Please see related post: All Bankers Anonymous Book Reviews in one place.


[1] I’m still working out what the other Bankers Anonymous topics should be.  So far, in addition to massive income and wealth concentration at the top, I think they are: What to do about Too-Big-To-Fail banks in the US; What should every adult citizen understand about personal finance; What are the consequences of the finance industry attracting such a high proportion of elite talent (rather than technology, education, medicine, engineering, social services, etc); How not to invest; Is poverty in the US an inevitable consequence of relatively free markets, or a failure of societal empathy; and What the hell really happened in 2008?  That’s what I have so far.  I’m open to further suggestions from readers to round out my top 10.

[2] Freeland describes different layers of the plutocratic stratosphere, at times changing levels without prior notice.  Mostly she means to describe the extraordinarily wealthy, although she never defines her ‘cut-off’ level to qualify as a plutocrat.  She cites the existence in 2011 of 84,700 Ultra High New Worth Individuals (UHNWI, as coined by Credit Suisse Bank), in the world – defined as owning $50 million in assets.  One can infer from her descriptions that she means to start somewhere near the low-end of “Mitt Romney wealthy” of say, an estimated $200 million, and go up from there.  At times in Plutocrats, however, she downshifts to describe the habits and rise of the merely wealthy, entrepreneurs or Wall Street employees in the $50-100 million net worth range.

[3] Freeland makes the important point to distinguish gradations within the so-called 1%.  According to Freeland, the top 1% of earners in 2007 reported an average income of $486,395.  These, most decidedly, are not plutocrats.  Further up the mountain, there were 134,888 taxpayers in the top 0.1% in the United States in 2007.  Still too many.  The US has 35,400 UHNWI, boasting $50 million or more in assets.  Getting warmer.  A smaller number, 15,000 Americans, reported average annual incomes of $23.8 million, constituting the top 0.01%.  Only 412 US citizens were billionaires in 2007.  The number of plutocrats seems to be somewhere between 500 and 15,000 in the US.

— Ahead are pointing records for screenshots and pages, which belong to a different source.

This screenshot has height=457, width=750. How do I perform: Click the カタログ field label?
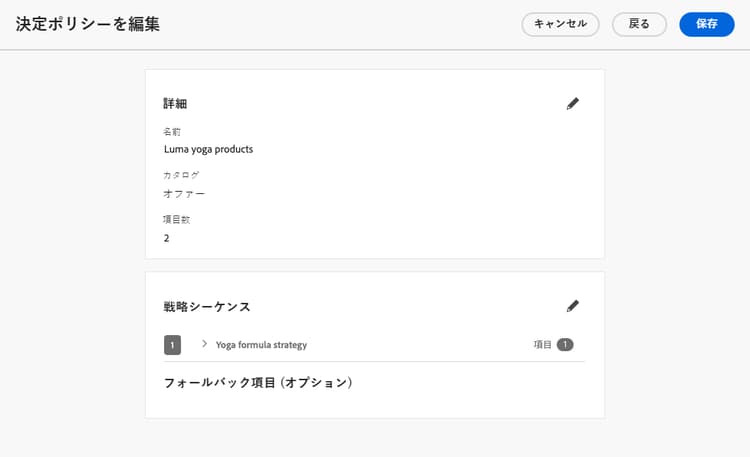pos(181,175)
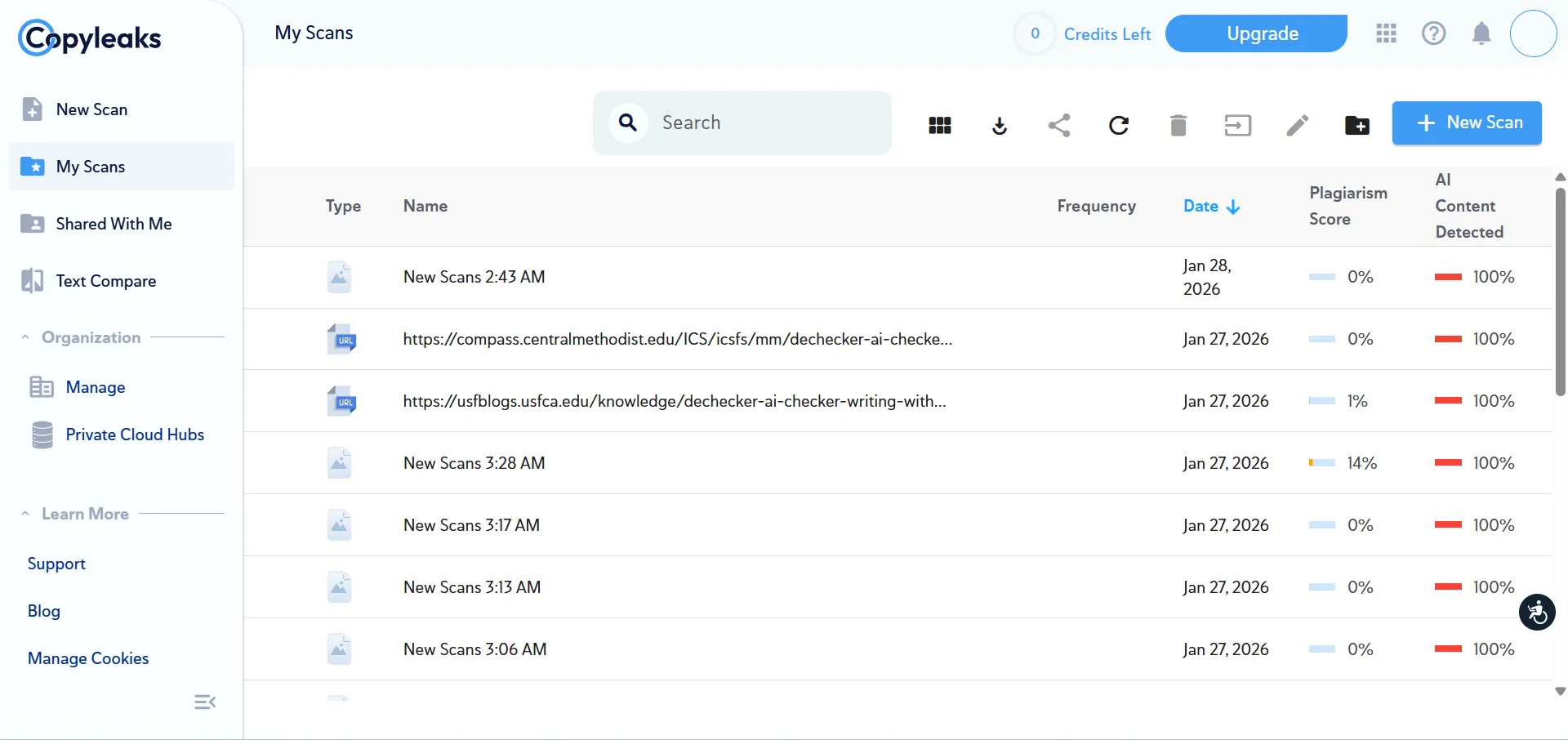Click the share icon in toolbar
This screenshot has width=1568, height=740.
tap(1059, 125)
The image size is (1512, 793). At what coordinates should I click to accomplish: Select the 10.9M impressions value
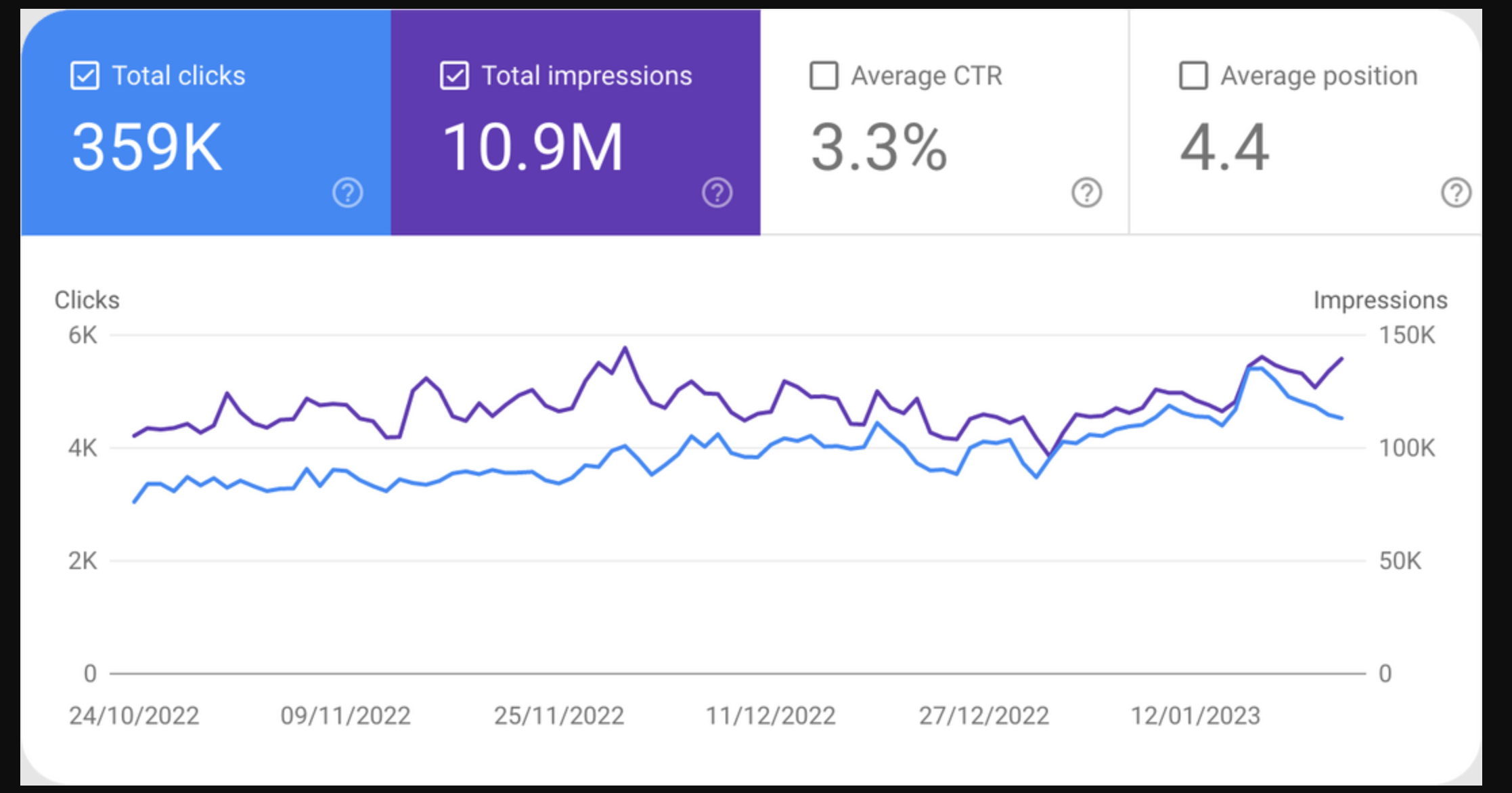pyautogui.click(x=532, y=147)
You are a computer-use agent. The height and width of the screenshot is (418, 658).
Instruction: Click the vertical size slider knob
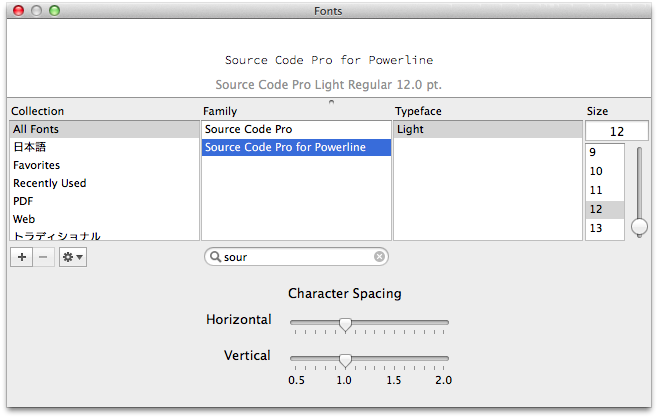click(639, 227)
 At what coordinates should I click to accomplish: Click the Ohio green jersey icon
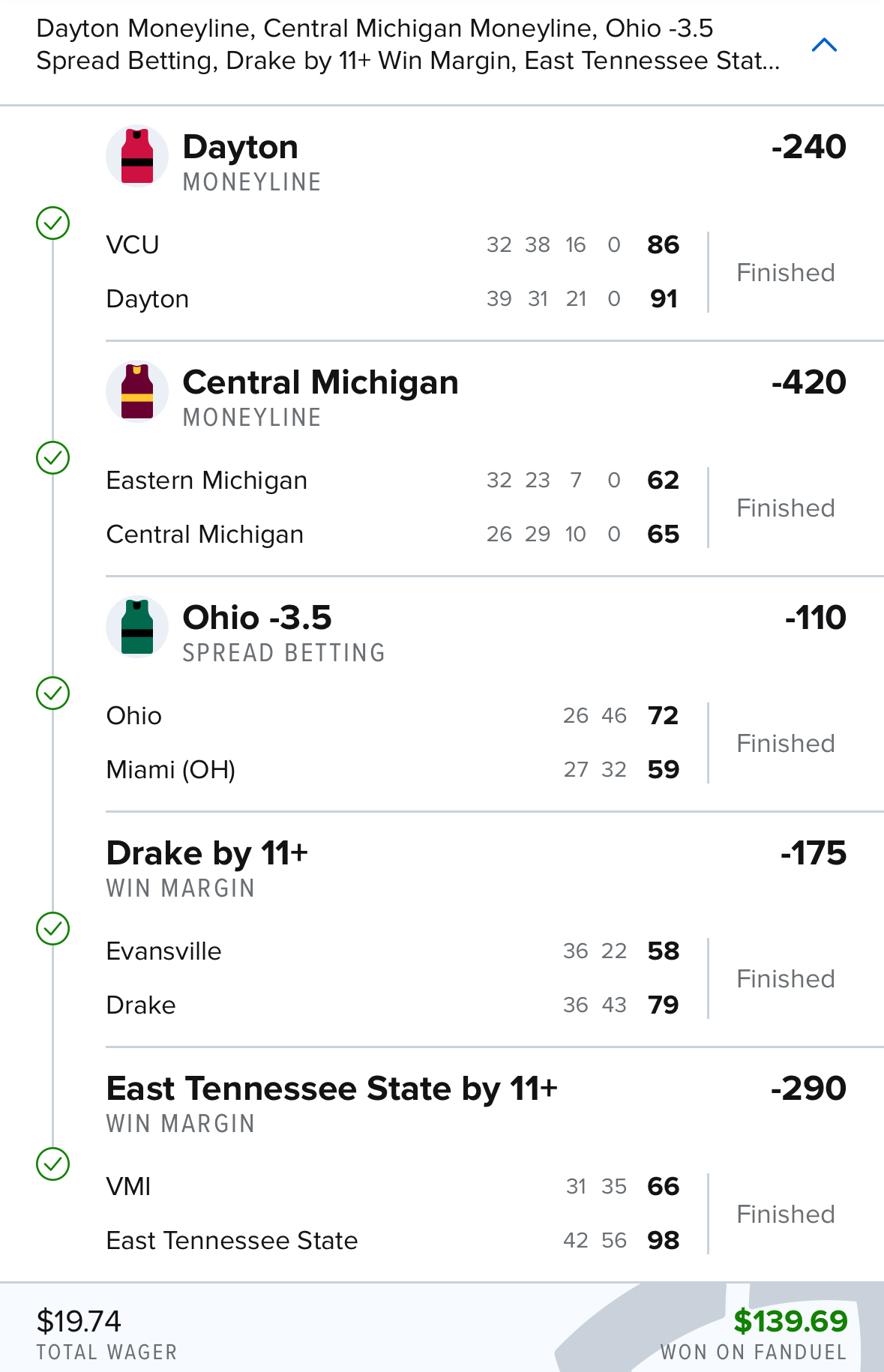point(137,627)
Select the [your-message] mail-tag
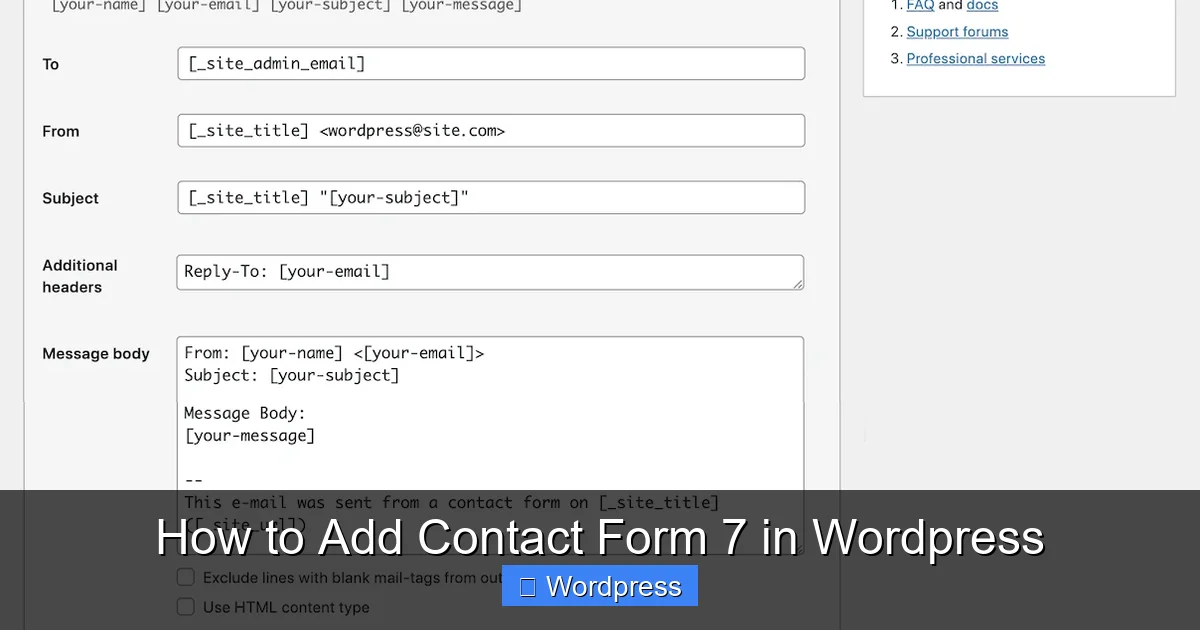The image size is (1200, 630). coord(461,6)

[4] The three plutocrats I’ve known in my own life, each from the United States, all fit Freeland’s type.  They worked extraordinarily hard at creating wealth in their own lifetime.  Equally striking, they dedicate extraordinary passion and energy toward their educational and medical philanthropies respectively.  They are curious, generous, and personally modest in affect.

[5] 19th Century economist Alfred Marshall noted that while the 1st Industrial Revolution led to a rise of incomes broadly, certain individuals reaped outsized returns from the rising tide.

[6] 20th Century economist Sherwin Rosen pointed to technological gains to explain the concentrated success of superstars in a modern economy.

[7] One side note on China that I found (gruesomely) fascinating:  Freeland cites an article that Chinese authorities executed 14 billionaires between 2003 and 2011, presumably on corruption charges.  I cannot even fathom the kind of changes that would have to come about in US society to see 14 billionaires executed on corruption charges. In a related story, apparently Chinese billionaires keep a much lower public profile than their counterparts in Russia, India, Mexico, or the United States.